COMPITO 1:
In base all'estratto sui pianeti, spiega perché al telescopio gli anelli di Saturno appaiono quasi di taglio.
COMPITO 2:
Secondo l'estratto sui pianeti, verso che ora Giove compare sull'orizzonte nord est?
COMPITO 3:
Prosegui l'estratto sui pianeti a partire dalla sua ultima frase.

ESTRATTO FORNITO:
++++++++++

Di fatto è inosservabile, perché si sta avvicinando alla congiunzione superiore con il Sole. Dal nostro punto di vista lo vediamo prima nella costellazione dell’Ofiuco, per poi passare l’11 dicembre in quella del Sagittario, dove resterà anche all’inizio dell’anno prossimo.

Giove

Si trova all’interno della costellazione dei Gemelli, in cui rimane per tutto il mese, vicino alle sue stelle più brillanti, Castore e Polluce. La sua luce maestosa, che ci fa capire perché i nostri avi l’hanno intitolato al re degli dei, fa capolino sull’orizzonte nord est verso le ore 20.00 e ci terrà compagnia per tutta la notte. Sarà protagonista delle osservazioni durante le visite guidate notturne: con i telescopi della Terrazza Didattica si notano benissimo il suo disco rotondo, le nubi della sua atmosfera e i quattro satelliti principali.

Saturno

Muovendosi lentamente attorno al Sole, le sue condizioni di visibilità non cambiano granché rispetto allo scorso mese. Appena cala il buio compare già abbastanza alto sull’orizzonte, anticipando sempre di più il tramonto: a inizio mese scompare poco prima delle 01.00, mentre alla fine del mese ci saluta già prima delle ore 23.00. Al telescopio gli anelli appaiono quasi di taglio, perché sono ancora poco inclinati rispetto alla nostra linea di vista. Passa tutto dicembre nella costellazione dell’Acquario, proprio al confine orientale con quella dei Pesci, non lontano anche da quella della Balena.

++++++++++

RIGHE DI DATI:
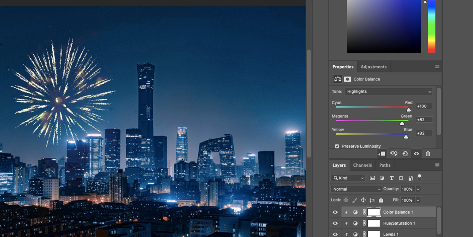Viewport: 473px width, 237px height.
Task: Click the lock all padlock icon
Action: [381, 200]
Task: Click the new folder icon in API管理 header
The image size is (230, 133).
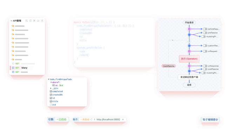Action: (38, 21)
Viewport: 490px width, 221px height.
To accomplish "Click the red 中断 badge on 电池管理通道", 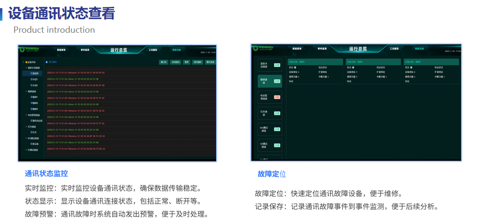I will click(277, 97).
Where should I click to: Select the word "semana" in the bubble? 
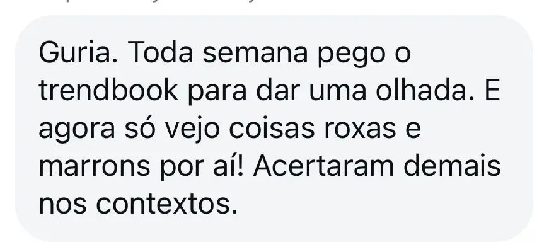(x=255, y=53)
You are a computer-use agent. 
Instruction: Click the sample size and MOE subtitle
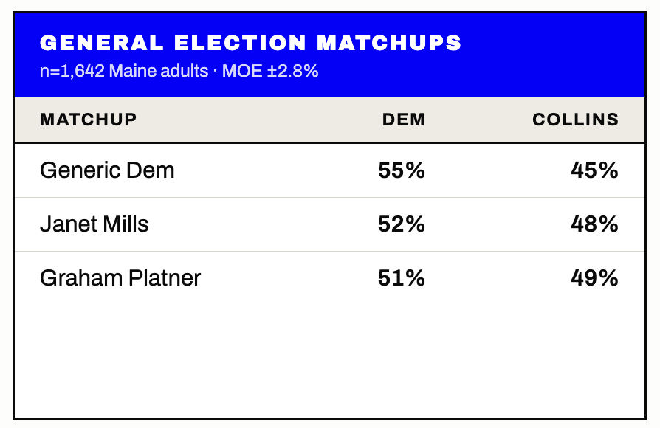click(179, 71)
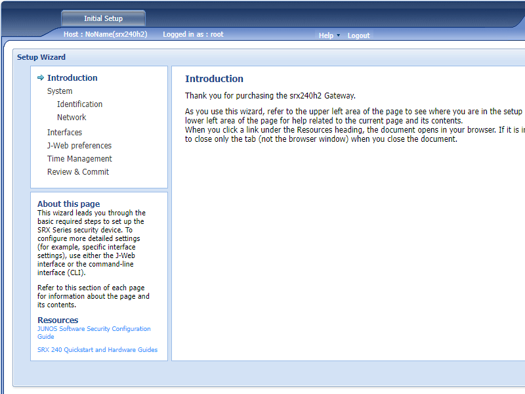Select Network under System

click(72, 118)
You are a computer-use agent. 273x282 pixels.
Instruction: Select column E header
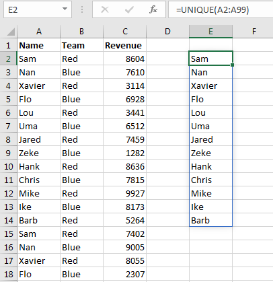point(210,32)
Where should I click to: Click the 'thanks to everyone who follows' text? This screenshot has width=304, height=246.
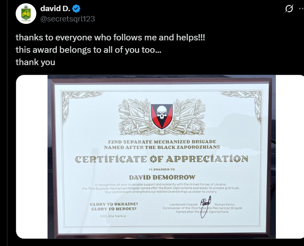[x=110, y=37]
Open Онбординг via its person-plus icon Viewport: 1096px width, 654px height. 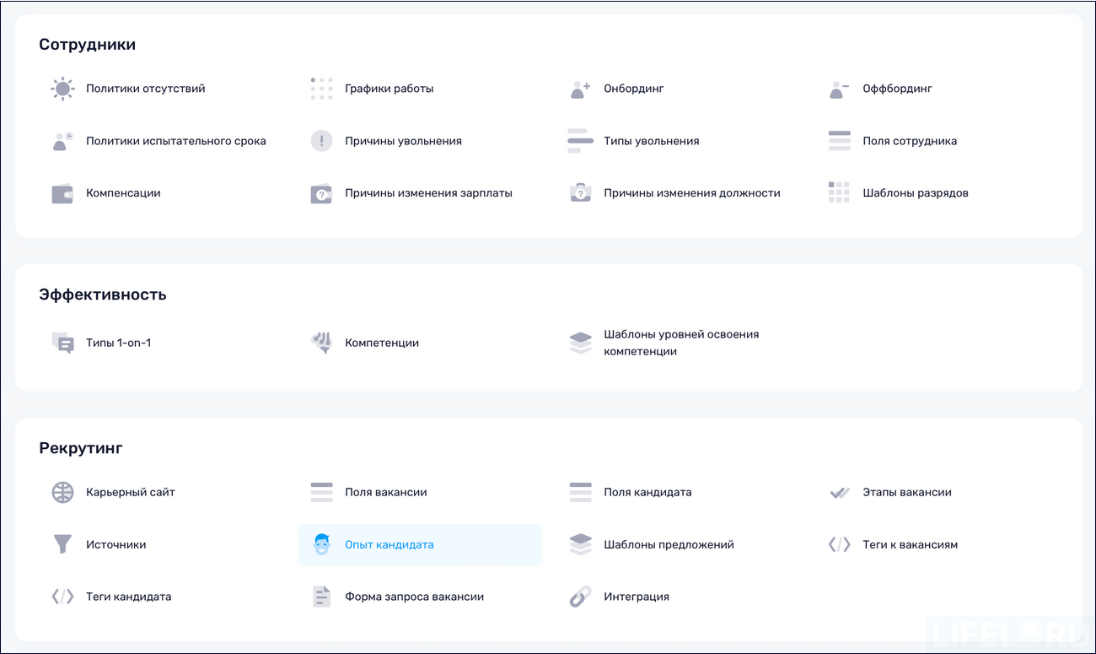[x=580, y=88]
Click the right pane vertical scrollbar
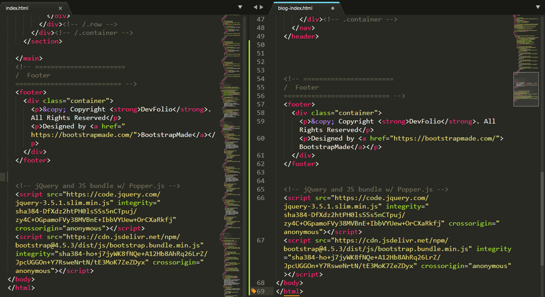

++++++++++

RISPOSTA 1:
Al telescopio gli anelli di Saturno appaiono quasi di taglio perché sono ancora poco inclinati rispetto alla nostra linea di vista.

RISPOSTA 2:
Verso le ore 20.00.

RISPOSTA 3:
Urano

Dopo l’opposizione del 21 novembre, il gigante ghiacciato passerà tutto il mese vicino alle già citate Pleiadi, nella costellazione del Toro. Sarà osservabile per quasi tutta la notte, dal tramonto fino a poco prima dell’alba. Con i telescopi della Terrazza Didattica si potrà apprezzare il suo disco, dalla tenue tonalità verde acqua.

Nettuno

L’ultimo pianeta è assai lento nel suo moto apparente sulla volta celeste, permanendo per tutto il mese nella costellazione dei Pesci, proprio nella zona che confina con quella dell’Acquario dove c’è Saturno. Invisibile a occhio nudo, dobbiamo compiere l’osservazione al telescopio nella prima parte della notte, con le stesse indicazioni orarie del suo “vicino” (prospetticamente parlando) Saturno. Come per lo scorso mese, anche a dicembre Nettuno occupa una posizione in cielo prossima al “punto gamma”, o “primo punto d’Ariete”, un riferimento immateriale che indica la posizione che il Sole occupa in cielo all’equinozio della primavera boreale, quando nel suo moto apparente lungo l’eclittica attraversa l’equatore celeste.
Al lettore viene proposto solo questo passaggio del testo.